Directions for this task
Reproduce each of the following lines word for word, without changing anything.

↓

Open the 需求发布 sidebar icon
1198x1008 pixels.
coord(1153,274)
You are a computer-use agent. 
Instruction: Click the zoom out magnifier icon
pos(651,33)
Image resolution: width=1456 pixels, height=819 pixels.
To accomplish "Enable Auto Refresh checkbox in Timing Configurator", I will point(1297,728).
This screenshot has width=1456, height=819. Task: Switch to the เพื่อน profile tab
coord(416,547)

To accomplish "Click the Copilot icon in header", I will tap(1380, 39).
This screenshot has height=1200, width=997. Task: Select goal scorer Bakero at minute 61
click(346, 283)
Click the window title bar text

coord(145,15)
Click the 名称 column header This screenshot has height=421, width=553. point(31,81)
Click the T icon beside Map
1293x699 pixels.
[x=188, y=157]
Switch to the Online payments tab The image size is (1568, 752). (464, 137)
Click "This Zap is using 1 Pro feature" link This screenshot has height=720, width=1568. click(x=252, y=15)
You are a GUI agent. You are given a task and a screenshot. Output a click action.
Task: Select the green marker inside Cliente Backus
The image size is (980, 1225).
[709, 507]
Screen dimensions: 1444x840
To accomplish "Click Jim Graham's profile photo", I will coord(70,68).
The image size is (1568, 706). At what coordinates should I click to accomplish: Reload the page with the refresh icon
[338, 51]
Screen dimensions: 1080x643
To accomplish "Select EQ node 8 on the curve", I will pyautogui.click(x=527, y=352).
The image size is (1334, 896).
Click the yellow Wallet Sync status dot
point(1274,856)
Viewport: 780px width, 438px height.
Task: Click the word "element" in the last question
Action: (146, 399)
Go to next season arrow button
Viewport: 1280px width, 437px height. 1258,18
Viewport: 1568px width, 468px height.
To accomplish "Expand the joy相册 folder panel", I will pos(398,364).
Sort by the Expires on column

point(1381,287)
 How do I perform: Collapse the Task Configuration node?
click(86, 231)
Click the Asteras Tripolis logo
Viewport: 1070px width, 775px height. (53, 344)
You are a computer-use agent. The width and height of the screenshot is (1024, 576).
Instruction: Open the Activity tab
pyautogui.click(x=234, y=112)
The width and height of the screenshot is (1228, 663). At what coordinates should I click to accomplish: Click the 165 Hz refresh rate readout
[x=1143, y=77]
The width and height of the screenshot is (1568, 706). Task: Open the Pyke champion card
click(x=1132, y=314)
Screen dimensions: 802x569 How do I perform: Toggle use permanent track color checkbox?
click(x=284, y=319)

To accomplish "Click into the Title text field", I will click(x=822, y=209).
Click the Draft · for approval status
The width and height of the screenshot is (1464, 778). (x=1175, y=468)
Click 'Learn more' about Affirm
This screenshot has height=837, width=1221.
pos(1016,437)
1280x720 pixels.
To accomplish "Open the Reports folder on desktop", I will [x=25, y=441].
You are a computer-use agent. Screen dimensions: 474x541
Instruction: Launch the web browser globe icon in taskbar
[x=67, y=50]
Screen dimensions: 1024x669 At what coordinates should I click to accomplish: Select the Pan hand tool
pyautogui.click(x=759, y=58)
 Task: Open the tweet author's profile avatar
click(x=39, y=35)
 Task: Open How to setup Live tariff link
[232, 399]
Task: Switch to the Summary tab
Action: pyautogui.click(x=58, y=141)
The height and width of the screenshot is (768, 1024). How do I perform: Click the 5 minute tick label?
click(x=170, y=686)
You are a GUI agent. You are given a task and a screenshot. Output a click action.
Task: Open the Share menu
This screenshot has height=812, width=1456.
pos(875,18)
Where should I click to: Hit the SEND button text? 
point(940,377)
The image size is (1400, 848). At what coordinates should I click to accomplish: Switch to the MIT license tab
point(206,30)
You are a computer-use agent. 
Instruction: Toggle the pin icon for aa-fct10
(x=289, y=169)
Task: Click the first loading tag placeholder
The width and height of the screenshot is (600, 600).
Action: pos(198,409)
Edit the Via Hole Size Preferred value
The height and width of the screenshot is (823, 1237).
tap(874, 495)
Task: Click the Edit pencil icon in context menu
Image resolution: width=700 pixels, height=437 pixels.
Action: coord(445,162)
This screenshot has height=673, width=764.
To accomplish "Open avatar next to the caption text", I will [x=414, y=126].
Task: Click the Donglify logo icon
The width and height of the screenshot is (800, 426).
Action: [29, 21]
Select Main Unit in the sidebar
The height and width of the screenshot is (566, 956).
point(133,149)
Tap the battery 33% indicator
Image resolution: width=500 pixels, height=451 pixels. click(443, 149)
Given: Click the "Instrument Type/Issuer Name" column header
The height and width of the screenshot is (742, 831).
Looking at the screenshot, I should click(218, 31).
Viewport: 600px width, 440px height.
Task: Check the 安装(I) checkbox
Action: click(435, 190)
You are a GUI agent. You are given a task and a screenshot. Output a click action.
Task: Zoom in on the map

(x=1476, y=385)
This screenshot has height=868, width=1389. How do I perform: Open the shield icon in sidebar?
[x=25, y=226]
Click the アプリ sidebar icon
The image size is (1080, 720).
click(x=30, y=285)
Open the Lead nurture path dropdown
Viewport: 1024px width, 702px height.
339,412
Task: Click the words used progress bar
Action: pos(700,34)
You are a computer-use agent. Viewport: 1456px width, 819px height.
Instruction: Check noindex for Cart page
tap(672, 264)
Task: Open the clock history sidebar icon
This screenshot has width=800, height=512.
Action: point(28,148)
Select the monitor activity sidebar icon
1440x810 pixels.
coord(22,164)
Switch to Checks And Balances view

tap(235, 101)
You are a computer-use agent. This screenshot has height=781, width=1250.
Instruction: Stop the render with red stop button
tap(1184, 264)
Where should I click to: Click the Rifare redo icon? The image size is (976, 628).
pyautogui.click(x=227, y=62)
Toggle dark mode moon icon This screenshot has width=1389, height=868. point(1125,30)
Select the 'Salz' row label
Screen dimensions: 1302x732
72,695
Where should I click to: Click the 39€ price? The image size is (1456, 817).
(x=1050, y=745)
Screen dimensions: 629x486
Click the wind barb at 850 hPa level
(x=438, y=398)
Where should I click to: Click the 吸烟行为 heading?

↑

Exercise result
Open the 需求发布 sidebar icon
1198x1008 pixels.
coord(1153,274)
You are a computer-use agent. 
Instruction: Click the zoom out magnifier icon
pos(651,33)
Image resolution: width=1456 pixels, height=819 pixels.
To accomplish "Enable Auto Refresh checkbox in Timing Configurator", I will point(1297,728).
This screenshot has width=1456, height=819. Task: Switch to the เพื่อน profile tab
coord(416,547)

To accomplish "Click the Copilot icon in header", I will tap(1380, 39).
This screenshot has height=1200, width=997. Task: Select goal scorer Bakero at minute 61
click(346, 283)
Click the window title bar text

coord(145,15)
Click the 名称 column header This screenshot has height=421, width=553. point(31,81)
Click the T icon beside Map
1293x699 pixels.
[x=188, y=157]
Switch to the Online payments tab The image size is (1568, 752). (464, 137)
Click "This Zap is using 1 Pro feature" link This screenshot has height=720, width=1568. click(x=252, y=15)
You are a GUI agent. You are given a task and a screenshot. Output a click action.
Task: Select the green marker inside Cliente Backus
The image size is (980, 1225).
[709, 507]
Screen dimensions: 1444x840
To accomplish "Click Jim Graham's profile photo", I will coord(70,68).
The image size is (1568, 706). At what coordinates should I click to accomplish: Reload the page with the refresh icon
[338, 51]
Screen dimensions: 1080x643
To accomplish "Select EQ node 8 on the curve", I will pyautogui.click(x=527, y=352).
The image size is (1334, 896).
Click the yellow Wallet Sync status dot
point(1274,856)
Viewport: 780px width, 438px height.
Task: Click the word "element" in the last question
Action: (146, 399)
Go to next season arrow button
Viewport: 1280px width, 437px height. 1258,18
Viewport: 1568px width, 468px height.
To accomplish "Expand the joy相册 folder panel", I will pos(398,364).
Sort by the Expires on column

point(1381,287)
 How do I perform: Collapse the Task Configuration node?
click(86, 231)
Click the Asteras Tripolis logo
Viewport: 1070px width, 775px height. (53, 344)
You are a computer-use agent. The width and height of the screenshot is (1024, 576).
Instruction: Open the Activity tab
pyautogui.click(x=234, y=112)
The width and height of the screenshot is (1228, 663). At what coordinates should I click to accomplish: Click the 165 Hz refresh rate readout
[x=1143, y=77]
The width and height of the screenshot is (1568, 706). Task: Open the Pyke champion card
click(x=1132, y=314)
Screen dimensions: 802x569 How do I perform: Toggle use permanent track color checkbox?
click(x=284, y=319)

To accomplish "Click into the Title text field", I will click(x=822, y=209).
Click the Draft · for approval status
The width and height of the screenshot is (1464, 778). (x=1175, y=468)
Click 'Learn more' about Affirm
This screenshot has height=837, width=1221.
pos(1016,437)
1280x720 pixels.
To accomplish "Open the Reports folder on desktop", I will [x=25, y=441].
You are a computer-use agent. Screen dimensions: 474x541
Instruction: Launch the web browser globe icon in taskbar
[x=67, y=50]
Screen dimensions: 1024x669 At what coordinates should I click to accomplish: Select the Pan hand tool
pyautogui.click(x=759, y=58)
 Task: Open the tweet author's profile avatar
click(x=39, y=35)
 Task: Open How to setup Live tariff link
[232, 399]
Task: Switch to the Summary tab
Action: pyautogui.click(x=58, y=141)
The height and width of the screenshot is (768, 1024). How do I perform: Click the 5 minute tick label?
click(x=170, y=686)
You are a GUI agent. You are given a task and a screenshot. Output a click action.
Task: Open the Share menu
This screenshot has height=812, width=1456.
pos(875,18)
Where should I click to: Hit the SEND button text? 
point(940,377)
The image size is (1400, 848). At what coordinates should I click to accomplish: Switch to the MIT license tab
point(206,30)
You are a computer-use agent. 
Instruction: Toggle the pin icon for aa-fct10
(x=289, y=169)
Task: Click the first loading tag placeholder
The width and height of the screenshot is (600, 600).
Action: pos(198,409)
Edit the Via Hole Size Preferred value
The height and width of the screenshot is (823, 1237).
tap(874, 495)
Task: Click the Edit pencil icon in context menu
Image resolution: width=700 pixels, height=437 pixels.
Action: coord(445,162)
This screenshot has height=673, width=764.
To accomplish "Open avatar next to the caption text", I will [x=414, y=126].
Task: Click the Donglify logo icon
The width and height of the screenshot is (800, 426).
Action: [29, 21]
Select Main Unit in the sidebar
The height and width of the screenshot is (566, 956).
point(133,149)
Tap the battery 33% indicator
Image resolution: width=500 pixels, height=451 pixels. click(443, 149)
Given: Click the "Instrument Type/Issuer Name" column header
The height and width of the screenshot is (742, 831).
Looking at the screenshot, I should click(218, 31).
Viewport: 600px width, 440px height.
Task: Check the 安装(I) checkbox
Action: click(435, 190)
You are a GUI agent. You are given a task and a screenshot. Output a click action.
Task: Zoom in on the map

(x=1476, y=385)
This screenshot has height=868, width=1389. How do I perform: Open the shield icon in sidebar?
[x=25, y=226]
Click the アプリ sidebar icon
The image size is (1080, 720).
click(x=30, y=285)
Open the Lead nurture path dropdown
Viewport: 1024px width, 702px height.
339,412
Task: Click the words used progress bar
Action: pos(700,34)
You are a computer-use agent. Viewport: 1456px width, 819px height.
Instruction: Check noindex for Cart page
tap(672, 264)
Task: Open the clock history sidebar icon
This screenshot has width=800, height=512.
Action: point(28,148)
Select the monitor activity sidebar icon
1440x810 pixels.
coord(22,164)
Switch to Checks And Balances view

tap(235, 101)
You are a computer-use agent. This screenshot has height=781, width=1250.
Instruction: Stop the render with red stop button
tap(1184, 264)
Where should I click to: Click the Rifare redo icon? The image size is (976, 628).
pyautogui.click(x=227, y=62)
Toggle dark mode moon icon This screenshot has width=1389, height=868. point(1125,30)
Select the 'Salz' row label
Screen dimensions: 1302x732
72,695
Where should I click to: Click the 39€ price? The image size is (1456, 817).
(x=1050, y=745)
Screen dimensions: 629x486
Click the wind barb at 850 hPa level
(x=438, y=398)
Where should I click to: Click the 吸烟行为 heading?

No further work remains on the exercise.